ACTIVITY: Once the line containing "ペットベーカリー（ニュージーランド） (349, 1949)" is found in the entries below, reproduce it and every line after it, stopping at and including the line containing "オーブンベイクド（カナダ） (340, 1940)"; reproduce nothing else, and keep each line exact.

[Data excerpts]
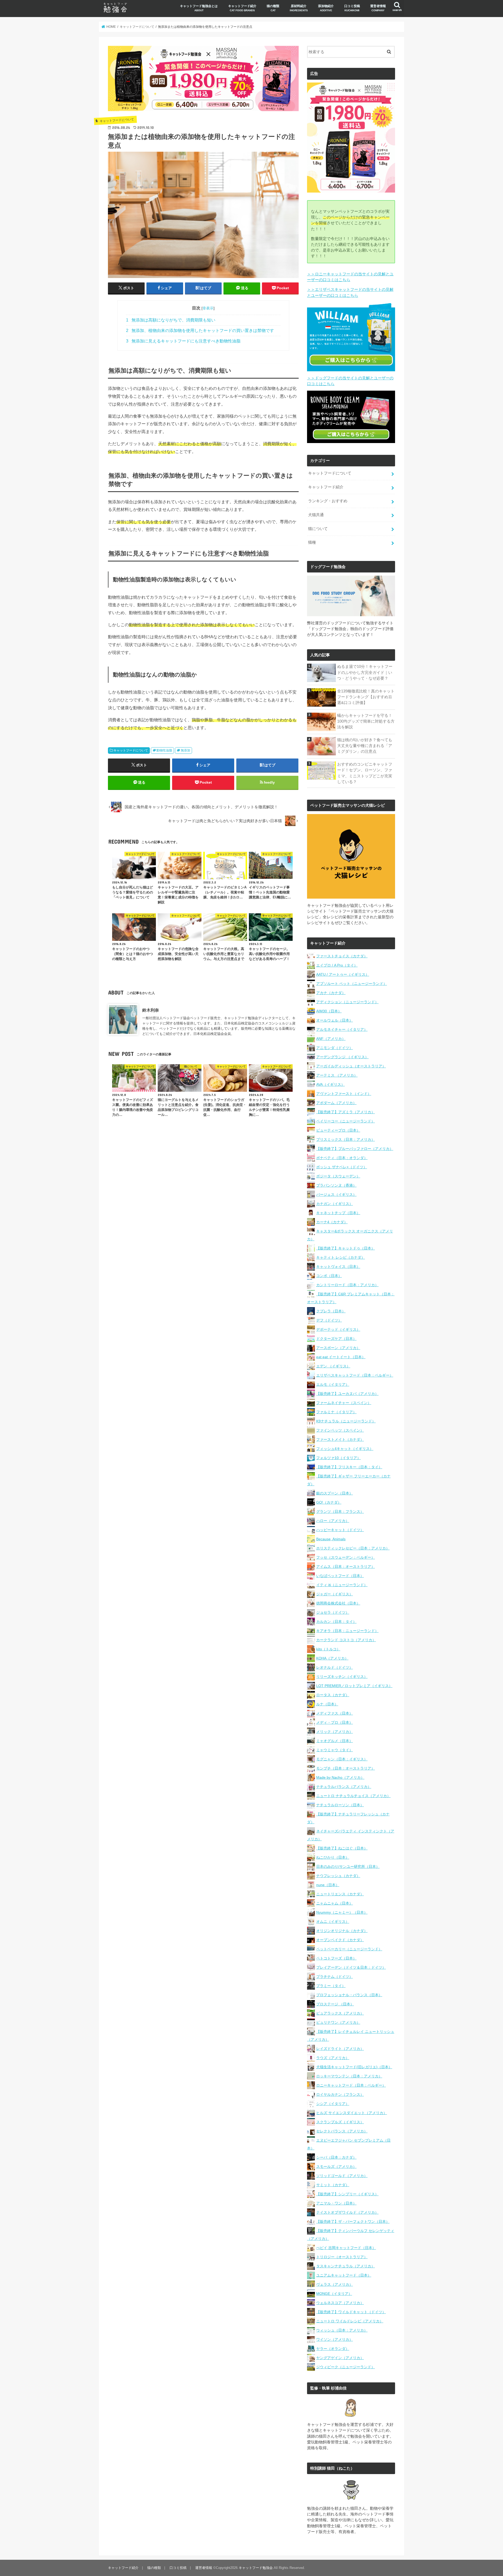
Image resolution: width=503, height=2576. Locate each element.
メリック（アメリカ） (334, 1731)
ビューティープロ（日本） (338, 1130)
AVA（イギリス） (330, 1084)
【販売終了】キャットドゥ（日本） (345, 1248)
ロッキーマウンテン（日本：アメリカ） (349, 2076)
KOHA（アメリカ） (332, 1658)
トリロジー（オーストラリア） (342, 2257)
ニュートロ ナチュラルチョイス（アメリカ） (353, 1796)
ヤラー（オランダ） (332, 2348)
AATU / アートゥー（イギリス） (342, 974)
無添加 (185, 750)
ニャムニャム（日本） (334, 1903)
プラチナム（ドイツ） (334, 1976)
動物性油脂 (164, 750)
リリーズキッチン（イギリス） (342, 1676)
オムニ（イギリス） (332, 1921)
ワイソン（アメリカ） (334, 2339)
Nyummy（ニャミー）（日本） (342, 1912)
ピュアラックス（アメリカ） (340, 2013)
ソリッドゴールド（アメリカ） (342, 2176)
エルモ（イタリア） (332, 1384)
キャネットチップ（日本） (338, 1213)
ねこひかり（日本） (332, 1857)
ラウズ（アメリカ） (332, 2058)
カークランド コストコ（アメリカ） (346, 1640)
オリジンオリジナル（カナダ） (342, 1931)
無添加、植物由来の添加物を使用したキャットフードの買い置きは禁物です (200, 330)
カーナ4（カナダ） (332, 1222)
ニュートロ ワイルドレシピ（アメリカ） (349, 2321)
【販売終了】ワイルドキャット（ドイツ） (351, 2312)
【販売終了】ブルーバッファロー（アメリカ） (354, 1149)
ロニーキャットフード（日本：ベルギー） (351, 2085)
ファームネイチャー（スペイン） (343, 1403)
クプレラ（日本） (331, 1311)
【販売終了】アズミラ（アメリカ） (345, 1112)
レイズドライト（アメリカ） (340, 2048)
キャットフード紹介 (242, 8)
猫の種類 (273, 8)
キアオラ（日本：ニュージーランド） (347, 1631)
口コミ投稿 (352, 8)
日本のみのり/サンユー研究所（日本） (348, 1866)
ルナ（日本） (327, 1704)
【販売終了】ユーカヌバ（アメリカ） (347, 1393)
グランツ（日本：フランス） (340, 1511)
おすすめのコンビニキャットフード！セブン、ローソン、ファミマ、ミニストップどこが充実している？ (364, 773)
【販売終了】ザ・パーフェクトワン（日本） (353, 2221)
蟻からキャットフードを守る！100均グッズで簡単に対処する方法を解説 (366, 721)
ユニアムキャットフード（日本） (343, 2275)
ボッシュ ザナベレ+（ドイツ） (341, 1167)
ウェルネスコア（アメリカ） (340, 2303)
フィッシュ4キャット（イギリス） (344, 1449)
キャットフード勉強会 (256, 2568)
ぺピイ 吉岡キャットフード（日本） (346, 2248)
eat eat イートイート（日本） (340, 1357)
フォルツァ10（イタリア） (338, 1458)
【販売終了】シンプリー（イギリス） (347, 2194)
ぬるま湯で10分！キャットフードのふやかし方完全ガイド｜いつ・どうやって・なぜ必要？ (364, 672)
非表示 (208, 308)
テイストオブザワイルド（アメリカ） (347, 2212)
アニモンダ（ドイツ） (334, 1048)
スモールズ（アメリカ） (336, 2166)
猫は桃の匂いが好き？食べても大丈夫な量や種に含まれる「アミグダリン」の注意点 (364, 746)
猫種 (312, 542)
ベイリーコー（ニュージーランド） (345, 1121)
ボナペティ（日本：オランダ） (342, 1158)
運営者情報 (378, 8)
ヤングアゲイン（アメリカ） (340, 2358)
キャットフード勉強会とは (199, 8)
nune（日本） (327, 1885)
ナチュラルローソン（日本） (340, 1805)
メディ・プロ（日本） (334, 1722)
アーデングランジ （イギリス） (342, 1057)
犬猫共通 (316, 515)
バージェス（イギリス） (336, 1194)
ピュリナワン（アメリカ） (338, 2022)
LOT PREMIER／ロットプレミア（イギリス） (354, 1686)
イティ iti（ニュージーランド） (342, 1585)
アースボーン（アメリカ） (338, 1348)
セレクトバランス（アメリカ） (342, 2131)
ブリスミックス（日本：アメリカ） (345, 1139)
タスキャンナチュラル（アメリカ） (345, 2266)
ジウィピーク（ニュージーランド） (345, 2367)
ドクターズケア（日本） (336, 1338)
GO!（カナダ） (328, 1502)
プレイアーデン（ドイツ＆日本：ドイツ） (351, 1967)
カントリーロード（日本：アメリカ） (347, 1285)
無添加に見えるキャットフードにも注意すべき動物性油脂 (183, 341)
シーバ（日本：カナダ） (336, 2157)
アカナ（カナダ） (331, 993)
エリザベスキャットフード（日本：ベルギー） (354, 1375)
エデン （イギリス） (333, 1366)
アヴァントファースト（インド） (343, 1093)
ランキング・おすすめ (327, 501)
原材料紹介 (299, 8)
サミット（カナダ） (332, 2185)
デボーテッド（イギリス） (338, 1329)
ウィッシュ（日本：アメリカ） (342, 2330)
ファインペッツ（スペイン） (340, 1430)
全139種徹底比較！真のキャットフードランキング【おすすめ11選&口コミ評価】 (366, 697)
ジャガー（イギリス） (334, 1594)
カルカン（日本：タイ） (336, 1621)
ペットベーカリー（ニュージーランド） (349, 1949)
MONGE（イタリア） (334, 2293)
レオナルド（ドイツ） (334, 1667)
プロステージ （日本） (335, 2004)
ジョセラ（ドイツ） (332, 1612)
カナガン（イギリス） (334, 1204)
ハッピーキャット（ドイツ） (340, 1530)
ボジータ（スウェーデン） (338, 1176)
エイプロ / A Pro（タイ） (337, 965)
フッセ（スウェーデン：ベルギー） (345, 1557)
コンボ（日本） (329, 1276)
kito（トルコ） (328, 1649)
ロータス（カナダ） (332, 1695)
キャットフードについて (130, 750)
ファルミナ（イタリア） (336, 1412)
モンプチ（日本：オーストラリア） (345, 1768)
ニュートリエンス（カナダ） (340, 1894)
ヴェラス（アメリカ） (334, 2284)
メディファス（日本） (334, 1713)
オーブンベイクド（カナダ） (340, 1940)
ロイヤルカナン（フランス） (340, 2094)
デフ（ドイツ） (329, 1320)
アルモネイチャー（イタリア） (342, 1029)
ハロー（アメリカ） (332, 1521)
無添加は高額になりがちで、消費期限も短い (170, 320)
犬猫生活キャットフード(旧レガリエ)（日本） (354, 2067)
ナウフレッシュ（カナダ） (338, 1876)
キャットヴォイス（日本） (338, 1266)
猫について (318, 529)
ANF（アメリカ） (331, 1038)
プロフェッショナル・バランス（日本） (349, 1995)
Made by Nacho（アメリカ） (340, 1777)
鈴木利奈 (150, 1010)
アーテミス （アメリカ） (337, 1075)
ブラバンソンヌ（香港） (336, 1185)
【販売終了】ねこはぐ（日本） (342, 1848)
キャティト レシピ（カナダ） (340, 1257)
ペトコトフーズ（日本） (336, 1958)
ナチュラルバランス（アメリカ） (343, 1786)
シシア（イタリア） (332, 2104)
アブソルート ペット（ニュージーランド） (351, 983)
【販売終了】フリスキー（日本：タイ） (349, 1467)
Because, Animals (331, 1539)
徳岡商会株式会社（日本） (338, 1603)
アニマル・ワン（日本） (336, 2203)
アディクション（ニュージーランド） (347, 1002)
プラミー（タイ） (331, 1986)
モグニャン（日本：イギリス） (342, 1759)
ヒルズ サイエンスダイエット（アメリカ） (351, 2113)
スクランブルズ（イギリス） (340, 2122)
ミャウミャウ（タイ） (334, 1750)
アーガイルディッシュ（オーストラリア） (351, 1066)
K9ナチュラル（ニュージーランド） (346, 1421)
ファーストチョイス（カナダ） (342, 956)
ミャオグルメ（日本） (334, 1741)
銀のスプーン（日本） (334, 1493)
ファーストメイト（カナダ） (340, 1439)
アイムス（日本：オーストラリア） (345, 1566)
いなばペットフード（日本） (340, 1576)
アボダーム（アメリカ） (336, 1103)
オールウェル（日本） (334, 1020)
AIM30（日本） (329, 1011)
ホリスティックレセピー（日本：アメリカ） (353, 1548)
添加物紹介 (326, 8)
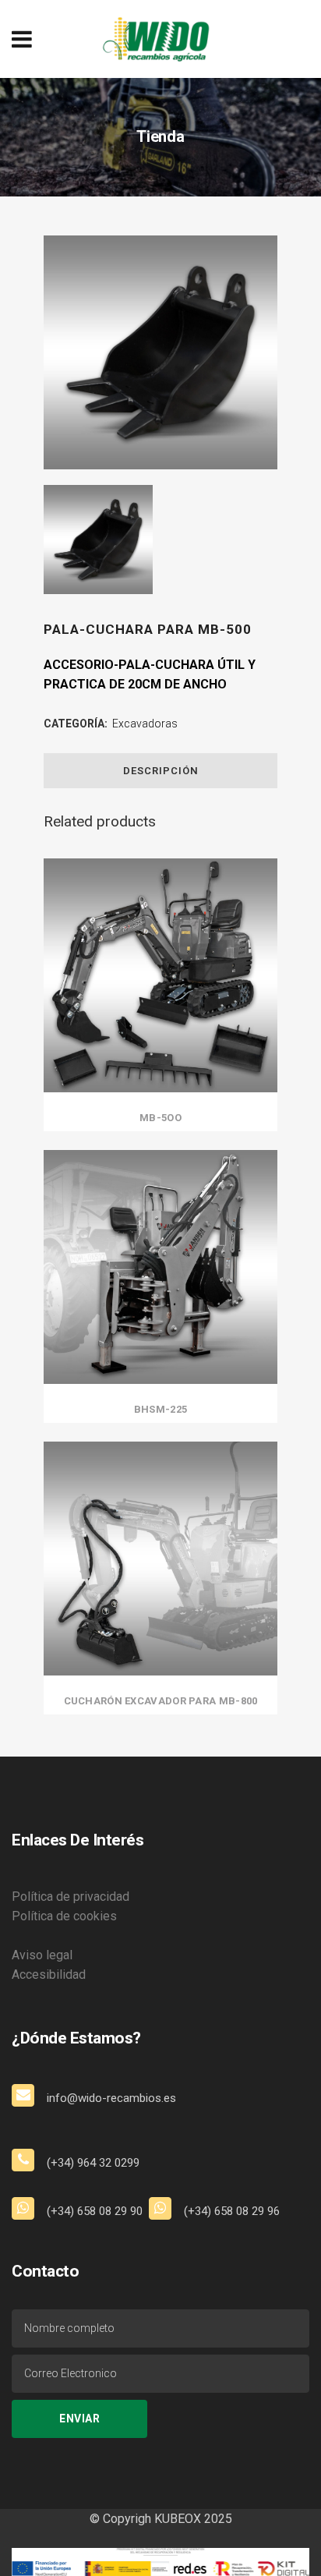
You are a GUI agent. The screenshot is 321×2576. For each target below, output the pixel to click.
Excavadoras (145, 723)
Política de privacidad (70, 1896)
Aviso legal (42, 1955)
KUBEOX (176, 2518)
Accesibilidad (49, 1974)
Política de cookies (64, 1916)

RESPONSE TO THIS EXERCISE:
ペットベーカリー（ニュージーランド） (349, 1949)
MONGE（イタリア） (334, 2293)
レオナルド（ドイツ） (334, 1667)
プロステージ （日本） (335, 2004)
ジョセラ（ドイツ） (332, 1612)
カナガン（イギリス） (334, 1204)
ハッピーキャット（ドイツ） (340, 1530)
ボジータ（スウェーデン） (338, 1176)
エイプロ / A Pro（タイ） (337, 965)
フッセ（スウェーデン：ベルギー） (345, 1557)
コンボ（日本） (329, 1276)
kito（トルコ） (328, 1649)
ロータス（カナダ） (332, 1695)
キャットフードについて (130, 750)
ファルミナ（イタリア） (336, 1412)
モンプチ（日本：オーストラリア） (345, 1768)
ニュートリエンス（カナダ） (340, 1894)
ヴェラス（アメリカ） (334, 2284)
メディファス（日本） (334, 1713)
オーブンベイクド（カナダ） (340, 1940)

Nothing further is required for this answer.